Termites versus Ants

People sometimes confuse ants with termites because both live in the soil and their winged forms are similar in appearance. Termites and ants can also swarm at the same time of year, which adds to the confusion. Upon closer examination, there are several key differences in the appearance of these two distinctly different types of insects.

1. Termite workers are white to greyish, whereas ants are darker in color.
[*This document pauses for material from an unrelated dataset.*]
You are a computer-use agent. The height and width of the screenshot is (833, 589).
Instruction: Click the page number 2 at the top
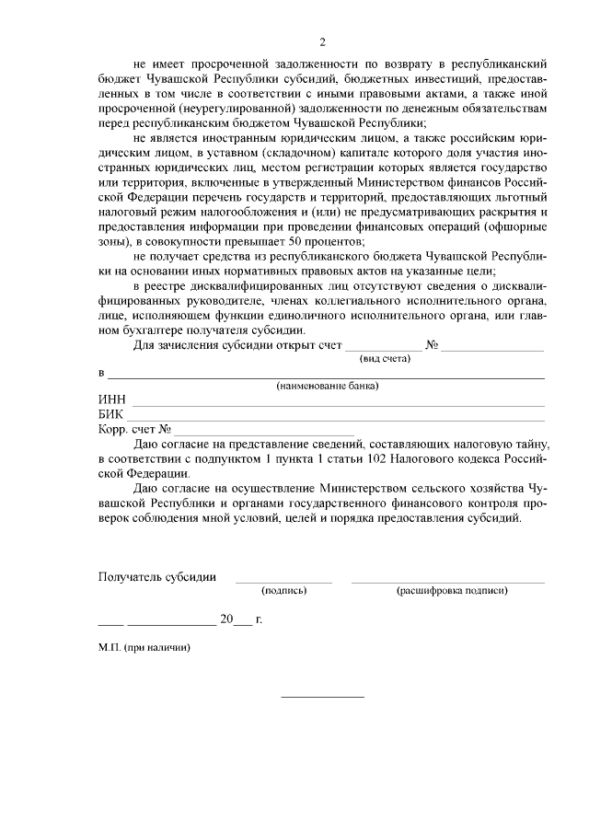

Swarming termites are dark, often black in color. These are the termites often confused with ants.

2. Termites have straight bead-like antenna; ants have “elbowed” antennae.

3. Ants have a constricted “waist” where the thorax and the abdomen are connected; termites have an abdomen that is broadly joined at the thorax.

4. Finally, winged ants have forewings (the first pair) larger than the hindwings. Winged termites have two pairs of wings equal in size and appearance.

Even though they are similar in appearance and live in the soil, ants and termites are enemies because many ant species are predators of termites.